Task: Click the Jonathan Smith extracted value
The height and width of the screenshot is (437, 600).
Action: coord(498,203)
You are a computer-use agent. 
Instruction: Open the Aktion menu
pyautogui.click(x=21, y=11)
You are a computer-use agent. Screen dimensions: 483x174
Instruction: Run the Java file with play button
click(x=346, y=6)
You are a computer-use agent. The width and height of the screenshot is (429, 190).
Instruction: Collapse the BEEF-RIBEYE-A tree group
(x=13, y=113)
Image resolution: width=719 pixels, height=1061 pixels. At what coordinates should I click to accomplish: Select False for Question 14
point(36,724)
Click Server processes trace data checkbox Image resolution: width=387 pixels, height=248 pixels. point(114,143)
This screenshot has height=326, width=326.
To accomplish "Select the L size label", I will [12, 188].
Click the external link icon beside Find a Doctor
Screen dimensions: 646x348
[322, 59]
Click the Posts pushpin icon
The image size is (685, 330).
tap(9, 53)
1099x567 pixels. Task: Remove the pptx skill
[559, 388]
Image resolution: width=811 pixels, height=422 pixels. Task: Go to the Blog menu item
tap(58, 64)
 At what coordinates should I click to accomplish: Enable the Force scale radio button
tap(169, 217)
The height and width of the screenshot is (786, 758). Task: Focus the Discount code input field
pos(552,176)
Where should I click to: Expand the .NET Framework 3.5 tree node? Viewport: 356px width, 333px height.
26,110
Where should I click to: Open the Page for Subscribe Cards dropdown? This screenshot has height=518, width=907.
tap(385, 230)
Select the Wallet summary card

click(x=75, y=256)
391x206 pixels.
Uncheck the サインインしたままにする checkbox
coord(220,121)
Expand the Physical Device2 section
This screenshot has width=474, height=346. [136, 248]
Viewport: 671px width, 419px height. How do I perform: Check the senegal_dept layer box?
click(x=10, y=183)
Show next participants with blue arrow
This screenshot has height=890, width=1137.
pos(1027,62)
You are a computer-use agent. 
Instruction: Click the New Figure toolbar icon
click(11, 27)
★ ★ ★ ★ ★
* [Problem statement]: Nothing but the lines from the one that contains "You are a computer-use agent. Screen" through the end of the listing above should be copied, each exactly as written.

* [Solution for this problem]:
You are a computer-use agent. Screen dimensions: 483x174
Instruction: Run the Java file with play button
click(x=346, y=6)
You are a computer-use agent. The width and height of the screenshot is (429, 190).
Instruction: Collapse the BEEF-RIBEYE-A tree group
(x=13, y=113)
Image resolution: width=719 pixels, height=1061 pixels. At what coordinates should I click to accomplish: Select False for Question 14
point(36,724)
Click Server processes trace data checkbox Image resolution: width=387 pixels, height=248 pixels. point(114,143)
This screenshot has height=326, width=326.
To accomplish "Select the L size label", I will [12, 188].
Click the external link icon beside Find a Doctor
Screen dimensions: 646x348
[322, 59]
Click the Posts pushpin icon
The image size is (685, 330).
tap(9, 53)
1099x567 pixels. Task: Remove the pptx skill
[559, 388]
Image resolution: width=811 pixels, height=422 pixels. Task: Go to the Blog menu item
tap(58, 64)
 At what coordinates should I click to accomplish: Enable the Force scale radio button
tap(169, 217)
The height and width of the screenshot is (786, 758). Task: Focus the Discount code input field
pos(552,176)
Where should I click to: Expand the .NET Framework 3.5 tree node? Viewport: 356px width, 333px height.
26,110
Where should I click to: Open the Page for Subscribe Cards dropdown? This screenshot has height=518, width=907.
tap(385, 230)
Select the Wallet summary card

click(x=75, y=256)
391x206 pixels.
Uncheck the サインインしたままにする checkbox
coord(220,121)
Expand the Physical Device2 section
This screenshot has width=474, height=346. [136, 248]
Viewport: 671px width, 419px height. How do I perform: Check the senegal_dept layer box?
click(x=10, y=183)
Show next participants with blue arrow
This screenshot has height=890, width=1137.
pos(1027,62)
You are a computer-use agent. 
Instruction: Click the New Figure toolbar icon
click(11, 27)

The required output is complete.